*** STUDY MATERIAL Section Begins ***

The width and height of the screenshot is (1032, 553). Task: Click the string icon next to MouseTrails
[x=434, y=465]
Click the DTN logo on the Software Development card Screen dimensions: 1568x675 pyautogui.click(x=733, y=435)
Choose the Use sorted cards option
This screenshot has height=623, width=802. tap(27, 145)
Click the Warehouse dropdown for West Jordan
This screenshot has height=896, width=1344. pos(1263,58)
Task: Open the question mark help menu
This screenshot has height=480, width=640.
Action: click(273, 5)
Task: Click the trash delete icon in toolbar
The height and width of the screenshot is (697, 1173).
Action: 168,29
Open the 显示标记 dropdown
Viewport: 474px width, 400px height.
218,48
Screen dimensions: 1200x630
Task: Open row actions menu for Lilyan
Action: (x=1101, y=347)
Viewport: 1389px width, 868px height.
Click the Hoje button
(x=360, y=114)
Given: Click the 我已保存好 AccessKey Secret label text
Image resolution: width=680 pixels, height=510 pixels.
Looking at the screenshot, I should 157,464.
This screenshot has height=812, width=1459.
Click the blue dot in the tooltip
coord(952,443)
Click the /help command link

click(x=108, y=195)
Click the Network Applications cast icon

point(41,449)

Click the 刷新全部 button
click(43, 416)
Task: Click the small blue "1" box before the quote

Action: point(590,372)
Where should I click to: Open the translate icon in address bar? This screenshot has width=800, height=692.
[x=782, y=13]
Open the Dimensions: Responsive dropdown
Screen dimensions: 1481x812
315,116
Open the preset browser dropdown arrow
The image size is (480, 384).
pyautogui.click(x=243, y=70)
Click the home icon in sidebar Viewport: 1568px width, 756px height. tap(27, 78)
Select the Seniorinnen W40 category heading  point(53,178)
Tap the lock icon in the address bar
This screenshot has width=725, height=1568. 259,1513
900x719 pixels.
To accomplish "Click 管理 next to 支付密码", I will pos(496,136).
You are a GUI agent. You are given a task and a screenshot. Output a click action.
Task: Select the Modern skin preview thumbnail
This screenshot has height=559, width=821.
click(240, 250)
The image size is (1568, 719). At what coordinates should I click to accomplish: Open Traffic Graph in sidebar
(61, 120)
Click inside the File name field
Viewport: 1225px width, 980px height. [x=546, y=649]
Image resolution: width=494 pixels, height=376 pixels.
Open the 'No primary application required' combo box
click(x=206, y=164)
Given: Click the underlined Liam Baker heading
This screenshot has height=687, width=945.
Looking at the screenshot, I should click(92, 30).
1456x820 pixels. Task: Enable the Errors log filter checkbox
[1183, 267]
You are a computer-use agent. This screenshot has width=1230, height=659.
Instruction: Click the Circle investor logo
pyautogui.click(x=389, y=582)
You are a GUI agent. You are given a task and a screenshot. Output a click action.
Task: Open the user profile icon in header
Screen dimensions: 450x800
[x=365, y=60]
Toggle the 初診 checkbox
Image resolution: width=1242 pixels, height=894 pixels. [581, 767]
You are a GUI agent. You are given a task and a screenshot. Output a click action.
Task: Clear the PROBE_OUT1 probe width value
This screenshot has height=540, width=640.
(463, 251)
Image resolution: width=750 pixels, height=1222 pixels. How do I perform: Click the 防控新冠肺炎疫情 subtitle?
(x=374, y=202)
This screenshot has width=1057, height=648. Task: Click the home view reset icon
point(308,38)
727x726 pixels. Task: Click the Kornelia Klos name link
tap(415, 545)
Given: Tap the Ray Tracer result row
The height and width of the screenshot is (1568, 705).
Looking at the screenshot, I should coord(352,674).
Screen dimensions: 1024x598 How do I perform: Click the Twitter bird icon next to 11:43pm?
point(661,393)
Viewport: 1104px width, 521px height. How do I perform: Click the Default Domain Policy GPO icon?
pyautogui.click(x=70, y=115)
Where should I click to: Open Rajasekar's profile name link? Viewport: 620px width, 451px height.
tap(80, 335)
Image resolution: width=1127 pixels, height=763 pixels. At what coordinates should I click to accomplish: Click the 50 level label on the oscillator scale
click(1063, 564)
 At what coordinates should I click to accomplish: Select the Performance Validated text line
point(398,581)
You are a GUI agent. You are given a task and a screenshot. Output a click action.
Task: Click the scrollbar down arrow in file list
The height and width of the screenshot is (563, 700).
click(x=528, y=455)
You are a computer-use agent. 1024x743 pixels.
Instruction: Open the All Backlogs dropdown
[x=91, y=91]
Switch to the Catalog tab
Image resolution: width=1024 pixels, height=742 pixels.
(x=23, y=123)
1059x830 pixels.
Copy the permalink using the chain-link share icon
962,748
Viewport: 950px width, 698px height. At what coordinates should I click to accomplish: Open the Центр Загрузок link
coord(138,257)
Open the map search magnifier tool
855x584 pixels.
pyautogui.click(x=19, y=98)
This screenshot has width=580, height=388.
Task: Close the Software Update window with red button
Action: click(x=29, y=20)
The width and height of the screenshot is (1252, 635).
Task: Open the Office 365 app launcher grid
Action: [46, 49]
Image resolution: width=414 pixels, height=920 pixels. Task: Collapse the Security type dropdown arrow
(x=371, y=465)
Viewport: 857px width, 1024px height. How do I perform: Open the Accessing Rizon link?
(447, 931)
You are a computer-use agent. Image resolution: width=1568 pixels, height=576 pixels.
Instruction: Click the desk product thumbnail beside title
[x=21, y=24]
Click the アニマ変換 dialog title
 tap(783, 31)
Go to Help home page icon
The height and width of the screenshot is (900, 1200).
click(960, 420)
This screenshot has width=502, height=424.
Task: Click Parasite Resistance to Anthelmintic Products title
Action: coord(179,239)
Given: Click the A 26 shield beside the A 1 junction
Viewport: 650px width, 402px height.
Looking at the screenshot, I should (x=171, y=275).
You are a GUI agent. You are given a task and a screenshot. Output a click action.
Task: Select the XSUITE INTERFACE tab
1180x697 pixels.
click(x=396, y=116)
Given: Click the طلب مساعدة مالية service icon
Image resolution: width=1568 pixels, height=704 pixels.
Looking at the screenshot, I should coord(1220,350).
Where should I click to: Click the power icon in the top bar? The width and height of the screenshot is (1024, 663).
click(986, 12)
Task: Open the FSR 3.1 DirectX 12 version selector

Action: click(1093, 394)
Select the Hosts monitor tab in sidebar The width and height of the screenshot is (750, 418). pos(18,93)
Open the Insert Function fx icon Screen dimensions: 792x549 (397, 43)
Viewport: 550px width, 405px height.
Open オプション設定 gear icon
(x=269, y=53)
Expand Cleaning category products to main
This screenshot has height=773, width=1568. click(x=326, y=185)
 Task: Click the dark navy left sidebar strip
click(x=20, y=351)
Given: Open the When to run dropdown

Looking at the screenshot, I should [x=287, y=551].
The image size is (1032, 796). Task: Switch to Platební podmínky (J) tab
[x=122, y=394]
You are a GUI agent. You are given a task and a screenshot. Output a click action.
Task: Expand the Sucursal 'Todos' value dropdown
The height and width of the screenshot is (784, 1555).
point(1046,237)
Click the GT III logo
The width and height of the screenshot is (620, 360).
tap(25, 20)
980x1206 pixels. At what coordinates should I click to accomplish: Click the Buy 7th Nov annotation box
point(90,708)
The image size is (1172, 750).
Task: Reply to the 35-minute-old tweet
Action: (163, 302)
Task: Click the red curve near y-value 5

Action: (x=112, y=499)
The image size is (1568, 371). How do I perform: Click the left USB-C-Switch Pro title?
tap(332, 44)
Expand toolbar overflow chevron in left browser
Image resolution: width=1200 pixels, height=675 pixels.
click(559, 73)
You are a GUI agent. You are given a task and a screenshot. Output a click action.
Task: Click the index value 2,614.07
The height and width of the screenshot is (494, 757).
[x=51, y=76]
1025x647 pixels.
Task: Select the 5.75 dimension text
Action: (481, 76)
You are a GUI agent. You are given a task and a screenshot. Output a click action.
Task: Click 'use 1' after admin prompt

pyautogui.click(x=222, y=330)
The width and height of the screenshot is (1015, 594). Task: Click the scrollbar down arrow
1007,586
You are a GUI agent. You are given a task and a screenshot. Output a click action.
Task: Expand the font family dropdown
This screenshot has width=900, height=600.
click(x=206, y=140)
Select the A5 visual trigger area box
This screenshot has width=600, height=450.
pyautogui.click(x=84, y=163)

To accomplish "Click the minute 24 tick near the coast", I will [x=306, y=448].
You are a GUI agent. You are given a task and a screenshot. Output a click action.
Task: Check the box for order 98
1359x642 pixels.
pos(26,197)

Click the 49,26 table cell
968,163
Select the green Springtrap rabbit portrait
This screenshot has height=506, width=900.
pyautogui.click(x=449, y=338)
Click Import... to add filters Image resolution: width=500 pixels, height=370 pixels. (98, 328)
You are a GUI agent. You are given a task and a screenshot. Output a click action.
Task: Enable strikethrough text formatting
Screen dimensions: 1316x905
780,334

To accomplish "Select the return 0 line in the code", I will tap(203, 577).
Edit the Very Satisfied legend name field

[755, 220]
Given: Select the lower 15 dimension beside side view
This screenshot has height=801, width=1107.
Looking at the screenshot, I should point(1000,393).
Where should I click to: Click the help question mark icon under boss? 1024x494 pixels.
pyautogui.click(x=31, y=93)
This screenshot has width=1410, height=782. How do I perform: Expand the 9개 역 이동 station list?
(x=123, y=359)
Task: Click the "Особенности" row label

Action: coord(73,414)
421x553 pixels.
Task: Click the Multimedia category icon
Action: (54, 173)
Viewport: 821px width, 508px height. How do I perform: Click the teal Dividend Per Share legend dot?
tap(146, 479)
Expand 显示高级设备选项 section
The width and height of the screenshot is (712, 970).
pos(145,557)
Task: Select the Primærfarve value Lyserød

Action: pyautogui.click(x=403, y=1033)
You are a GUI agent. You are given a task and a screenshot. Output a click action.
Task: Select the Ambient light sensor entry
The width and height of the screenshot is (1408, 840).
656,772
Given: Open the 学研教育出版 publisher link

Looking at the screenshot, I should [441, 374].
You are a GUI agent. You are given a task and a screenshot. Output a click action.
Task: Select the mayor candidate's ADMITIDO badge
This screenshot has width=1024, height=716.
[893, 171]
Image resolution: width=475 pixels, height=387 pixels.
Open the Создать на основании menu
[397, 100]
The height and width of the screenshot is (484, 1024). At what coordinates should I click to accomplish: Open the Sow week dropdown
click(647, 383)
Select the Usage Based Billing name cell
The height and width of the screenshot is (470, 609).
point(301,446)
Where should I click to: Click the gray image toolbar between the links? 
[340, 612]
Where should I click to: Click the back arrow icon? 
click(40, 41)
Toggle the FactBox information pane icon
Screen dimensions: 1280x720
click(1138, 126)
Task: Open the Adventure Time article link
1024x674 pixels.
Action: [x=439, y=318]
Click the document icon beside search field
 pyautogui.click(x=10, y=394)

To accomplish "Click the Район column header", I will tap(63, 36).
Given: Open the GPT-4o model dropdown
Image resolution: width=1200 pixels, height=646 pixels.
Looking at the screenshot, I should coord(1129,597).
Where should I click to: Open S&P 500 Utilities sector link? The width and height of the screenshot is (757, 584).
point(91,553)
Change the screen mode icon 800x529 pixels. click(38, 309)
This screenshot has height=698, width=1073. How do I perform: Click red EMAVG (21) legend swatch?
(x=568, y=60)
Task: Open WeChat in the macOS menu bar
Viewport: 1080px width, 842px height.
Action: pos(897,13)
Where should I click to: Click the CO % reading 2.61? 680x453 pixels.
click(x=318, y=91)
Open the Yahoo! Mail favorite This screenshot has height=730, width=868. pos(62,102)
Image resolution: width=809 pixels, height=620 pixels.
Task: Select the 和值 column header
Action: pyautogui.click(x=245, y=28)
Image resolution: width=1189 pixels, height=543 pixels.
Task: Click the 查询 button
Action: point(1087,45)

*** STUDY MATERIAL Section Ends ***

After locating the line with "980x1206 pixels. At" above, return that line and every later line through the one with "Expand toolbar overflow", word for word and with nothing else.

980x1206 pixels. At what coordinates should I click to accomplish: Click the Buy 7th Nov annotation box
point(90,708)
The image size is (1172, 750).
Task: Reply to the 35-minute-old tweet
Action: (163, 302)
Task: Click the red curve near y-value 5

Action: (x=112, y=499)
The image size is (1568, 371). How do I perform: Click the left USB-C-Switch Pro title?
tap(332, 44)
Expand toolbar overflow chevron in left browser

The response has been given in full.